PROVIDED TEXT ::
"""

I'll try to translate the relevant part. I wrote to the WD support because of applications temporarly hanging/freezing with NCQ enabled at an ICH9R (and I couldn't disable it, because I needed the RAID mode of the ICH9R to be active).

This is what I wrote:

I have posted my problem in a discussion board already (as "|FAT|Punisher"), and since I am not the only one who experiences this behaviour, you might perhaps consider that thread interesting:

http://forums.hexus.net/hexus-hardware/138...tml#post1474001

The first posting in that thread describes probably the same problem, the remaining postings are more or less specs about NCQ and not that interesting.

In short: when reading a big file sequentially, so that the hard drive is under full load, other applications that try to access the same drive stop working completely for tens of seconds. They cannot move the slightest amount of data, not even write some 100 kB/s, while they're freezing this way. The GUI of those apps even hangs, and it happens to all sort of apps, even the Windows Explorer. But there are never error messages, including the Windows Event Log.

I am aware that multiple concurrent accesses to the same hard drive will of course slow down all participating processes, but the observed behaviour is worse by far than anything I have seen during my 15+ years experience with PCs.

Thank you for your time.

The WD support wasn't exactly talkative, and they didn't give real explanations or statements apart from the following (freely translated from German):

This problem is well-known to us, that is what I have tried to explain to you, that there are problems with some controllers.

But it lies in the responsibility of the chipset manufacturers to provide working drivers for the respective systems.

They wanted me to check the "hard drive compatibility list" of the mainboard if the WD6400AAKS is listed there. :blink:

Have you ever seen a "hard drive compatibility list" for your mainboard... <_<

Share this post


Link to post
Share on other sites

About the "block size" thing: read here. :)

Stumbled across it by pure incident.

You can get DiskMon here.

It clearly shows that choosing a block size of 16MB in HD_Speed results in 32768 sectors being read from the hard drive at the same time. One sector is 512 bytes (usually), 32768 * 512 = 16777216 = 16MB. :)

Copying big files in the Windows Explorer shows the read/write request to be only 128 sectors long (at least on my system), equaling to 64k blocks!!

Now you can check the block sizes of your favourite application and do the corresponding HD_Speed tests. :)

Share this post


Link to post
Share on other sites

Question to the 7200.11 owners:

Could you make a series of HD_Speed tests with every block size HD_Speed offers?

  • 2x HD_Speed
  • At positions 0% and 50%
  • test every block size
  • measure the total throughput (as discussed)
  • if you have the time: with and without NCQ

I know this is much work to do.

"""

SUPPLIED INFORMATION ::
"""

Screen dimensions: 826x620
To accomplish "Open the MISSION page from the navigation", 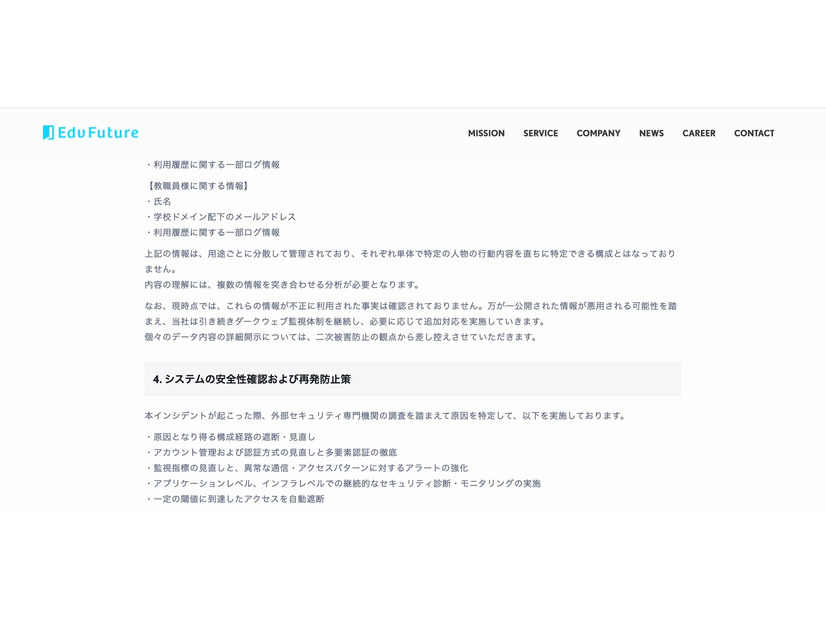I will tap(486, 133).
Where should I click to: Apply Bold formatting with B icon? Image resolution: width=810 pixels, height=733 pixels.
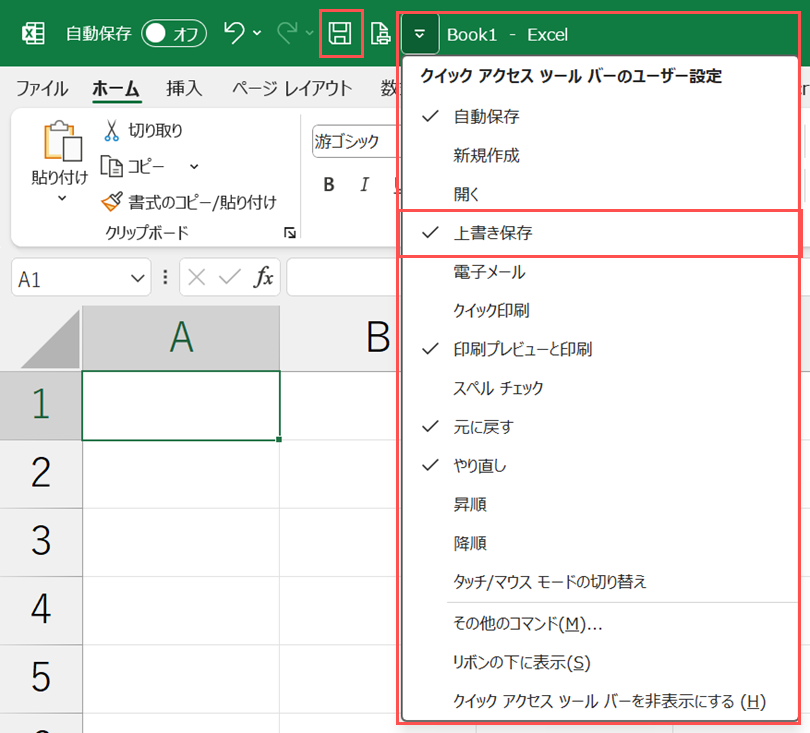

"""

PROBLEMS AND TASKS ::
(1) In the NCQ forum thread, how many sectors long are the read/write requests when big files are copied in Windows Explorer?
(2) Carry on the forum thread about NCQ and hard drive freezing from the point where it stops.
You won't need the data here.

ANSWERS IN ORDER ::
(1) 128 sectors, which equals 64k blocks.

(2)
But since an application could use every block size it likes (as long as it is a multiple of the sector size), this would help a lot.

Since the Windows Explorer uses 128k (on my system! Try it on yours!), this might be a "standard" block size for more applications, we would have to verify that.

Share this post


Link to post
Share on other sites
About the "block size" thing: read here. :)

Stumbled across it by pure incident.

You can get DiskMon here.

It clearly shows that choosing a block size of 16MB in HD_Speed results in 32768 sectors being read from the hard drive at the same time. One sector is 512 bytes (usually), 32768 * 512 = 16777216 = 16MB. :)

Copying big files in the Windows Explorer shows the read/write request to be only 128 sectors long (at least on my system), equaling to 64k blocks!!

This was a great find! I checked and Total Commander's copy settings/buffer size seems to change this, 256k buffer uses 256k block size, 1020k buffer uses 1024k block etc. But Windows seems to load files/programs with 16k, 32k or 64k blocks, so I'm not sure how this should be tested to really simulate this. Maybe 4 HD_Speeds with 16k, 32k, 64k and 128k block sizes?

Btw. I will soon test/compare this NCQ stuff with a 3ware 9650SE 4 port RAID-card. I'll test in single drive mode and also raid modes with Seagate 7200.11/7200.10 and Samsung F1 and T166 drives.

Share this post


Link to post
Share on other sites

Here we go again, 32k, 64 and 128k Seagate 7200.11 750GB tests with NCQ on and off.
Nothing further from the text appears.